The WHO now designates the entire Americas as the disease epicenter. Brazil’s healthcare system is overwhelmed and the dead are placed in mass graves; the indigenous die at twice the national rate. Among wealthier countries of the region, Chile’s healthcare system is reaching its limit, and Colombia, Argentina and Peru have failed to flatten the curve.

Along with China, states with the lowest rates of deaths per capita include Cuba, Nicaragua, Venezuela, Vietnam, and India’s Kerala state. All but Venezuela and Kerala inherited socialist revolutions; Venezuela pursues a socialist project, and Kerala’s government is led by the Communist Party of India (Marxist).

Cuba’s exemplary healthcare system has produced longevity and infant mortality statistics superior to many rich countries. It uses immune-system-boosting treatments and nationwide disease monitoring to fight the virus. Sandinista Nicaragua’s health system acted early, organizing 250,000 volunteers to monitor the disease across the country. Venezuela’s Bolivarian “Barrio Adentro” healthcare system used house-to-house screening for the disease, a model studied by the UN.

In global solidarity, Cuba’s COVID-19 medical brigades are in twenty-four countries; China uses Cuba’s anti-viral drug, and its disease experts are in Iran, Europe and elsewhere; Russia, Iran and Vietnam directly and indirectly aid the international effort.

Perversely, the US works against solidarity, blaming China and the WHO for US failure and rejecting the WHO’s multi-national efforts. Previously, the US unsuccessfully pressured a German pharmaceutical for future vaccine rights.
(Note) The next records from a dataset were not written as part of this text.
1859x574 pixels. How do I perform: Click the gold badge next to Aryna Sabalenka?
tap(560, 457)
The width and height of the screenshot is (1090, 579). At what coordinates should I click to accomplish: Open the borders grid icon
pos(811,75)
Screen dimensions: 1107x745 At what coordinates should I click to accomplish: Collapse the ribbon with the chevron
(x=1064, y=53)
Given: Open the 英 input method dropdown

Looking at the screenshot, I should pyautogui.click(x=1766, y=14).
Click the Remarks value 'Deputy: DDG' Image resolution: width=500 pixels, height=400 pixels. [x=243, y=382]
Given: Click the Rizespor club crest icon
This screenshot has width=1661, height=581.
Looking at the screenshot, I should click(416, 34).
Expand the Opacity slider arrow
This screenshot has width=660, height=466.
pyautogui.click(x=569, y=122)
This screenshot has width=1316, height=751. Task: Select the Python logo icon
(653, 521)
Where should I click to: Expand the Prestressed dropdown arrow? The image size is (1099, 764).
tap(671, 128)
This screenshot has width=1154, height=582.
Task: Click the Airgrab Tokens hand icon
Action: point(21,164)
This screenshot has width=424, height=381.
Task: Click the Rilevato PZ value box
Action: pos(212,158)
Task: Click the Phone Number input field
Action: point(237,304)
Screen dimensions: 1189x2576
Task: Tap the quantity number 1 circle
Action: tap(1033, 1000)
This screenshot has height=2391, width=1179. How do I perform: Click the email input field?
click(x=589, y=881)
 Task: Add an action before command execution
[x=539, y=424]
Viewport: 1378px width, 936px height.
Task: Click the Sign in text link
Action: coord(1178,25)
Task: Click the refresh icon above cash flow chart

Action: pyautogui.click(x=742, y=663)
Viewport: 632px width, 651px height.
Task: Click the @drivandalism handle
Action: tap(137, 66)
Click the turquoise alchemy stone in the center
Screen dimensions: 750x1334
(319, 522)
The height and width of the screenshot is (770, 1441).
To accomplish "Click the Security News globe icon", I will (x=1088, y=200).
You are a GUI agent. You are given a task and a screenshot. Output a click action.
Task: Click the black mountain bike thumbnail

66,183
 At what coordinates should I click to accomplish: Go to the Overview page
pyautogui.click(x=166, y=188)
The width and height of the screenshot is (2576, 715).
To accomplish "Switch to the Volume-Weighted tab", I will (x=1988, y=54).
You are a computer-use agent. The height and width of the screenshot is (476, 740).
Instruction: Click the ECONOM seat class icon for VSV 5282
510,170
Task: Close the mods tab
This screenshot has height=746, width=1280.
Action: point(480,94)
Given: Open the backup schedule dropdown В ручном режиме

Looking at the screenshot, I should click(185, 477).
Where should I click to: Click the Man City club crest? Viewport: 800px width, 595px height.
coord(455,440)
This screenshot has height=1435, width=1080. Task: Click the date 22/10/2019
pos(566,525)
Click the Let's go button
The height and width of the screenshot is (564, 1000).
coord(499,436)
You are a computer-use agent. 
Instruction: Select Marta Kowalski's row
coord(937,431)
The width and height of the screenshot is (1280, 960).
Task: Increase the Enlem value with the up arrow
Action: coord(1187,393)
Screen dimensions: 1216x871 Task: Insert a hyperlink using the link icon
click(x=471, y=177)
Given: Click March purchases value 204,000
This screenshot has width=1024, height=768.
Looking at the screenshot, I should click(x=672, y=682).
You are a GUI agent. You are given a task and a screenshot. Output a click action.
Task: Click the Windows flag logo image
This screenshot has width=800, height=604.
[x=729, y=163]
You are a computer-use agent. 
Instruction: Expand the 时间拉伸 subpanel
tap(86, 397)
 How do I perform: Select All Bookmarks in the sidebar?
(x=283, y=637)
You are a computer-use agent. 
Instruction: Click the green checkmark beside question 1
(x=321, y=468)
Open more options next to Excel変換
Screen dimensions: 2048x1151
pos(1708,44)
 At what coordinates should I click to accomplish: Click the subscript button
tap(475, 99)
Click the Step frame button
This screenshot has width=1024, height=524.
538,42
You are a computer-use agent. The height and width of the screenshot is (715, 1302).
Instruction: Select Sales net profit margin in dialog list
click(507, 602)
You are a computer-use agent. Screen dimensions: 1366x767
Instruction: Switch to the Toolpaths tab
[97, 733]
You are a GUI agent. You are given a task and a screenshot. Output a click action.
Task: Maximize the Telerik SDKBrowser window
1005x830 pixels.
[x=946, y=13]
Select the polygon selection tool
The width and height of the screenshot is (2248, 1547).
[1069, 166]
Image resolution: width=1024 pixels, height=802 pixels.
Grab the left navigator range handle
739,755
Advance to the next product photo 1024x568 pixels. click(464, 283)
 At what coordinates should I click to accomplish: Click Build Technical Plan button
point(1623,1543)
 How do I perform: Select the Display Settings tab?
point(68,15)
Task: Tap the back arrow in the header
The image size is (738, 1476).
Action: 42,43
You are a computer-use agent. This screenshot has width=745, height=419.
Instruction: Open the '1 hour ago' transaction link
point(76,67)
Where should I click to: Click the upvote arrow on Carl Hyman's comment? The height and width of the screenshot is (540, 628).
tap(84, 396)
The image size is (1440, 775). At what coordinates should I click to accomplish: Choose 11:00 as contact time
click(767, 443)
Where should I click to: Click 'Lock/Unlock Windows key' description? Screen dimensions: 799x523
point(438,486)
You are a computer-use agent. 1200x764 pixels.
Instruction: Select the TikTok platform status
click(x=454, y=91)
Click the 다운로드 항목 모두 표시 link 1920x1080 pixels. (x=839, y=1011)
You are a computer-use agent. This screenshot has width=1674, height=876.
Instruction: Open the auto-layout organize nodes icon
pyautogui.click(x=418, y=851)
Indeed, the US expressed fear China would find a vaccine and give it to the world, which China’s President Xi Jinping has just pledged to do, making any vaccine it discovers a “global public good…ensuring vaccine accessibility and affordability in developing countries.” And crassly, the US blocked 20 ventilators bound for Barbados, 60 million masks bound for France, and outbid Massachusetts and New Mexico for medical supplies, while Maryland’s governor hid masks and ventilators to keep the federal government from seizing them.

China, Russia, Syria, Iran, Cuba, Venezuela and Nicaragua are under crushing US sanctions or blockades. US-backed wars continue, including in Syria and Yemen (with the worst cholera outbreak in modern history). US coup attempts on Venezuela continue. The virus only increases this US-authored suffering.

The US itself is a disease vector. Immigration and Customs Enforcement (ICE) has carried out hundreds of deportations, including people infected or exposed, to Mexico, Brazil, Ecuador, Haiti, Guatemala, El Salvador, Nicaragua, Haiti, Dominican Republic, Colombia and Jamaica. The US military conceals or denies outbreaks in its ranks, yet moves personnel to and from its 800-1000 close-quartered military bases worldwide.

None of this should surprise. If the US cared about human life, including at home, it could end hunger and bring potable water to the world. Over half the world’s annual 60 million deaths result from malnutrition and contaminated drinking water, both remediable for about $40 billion a year.

In the fight against the pandemic, popular mobilizations within nations and solidarity between them is being led not by the richest nations in the world but by socialist countries and governments. Humanity must follow.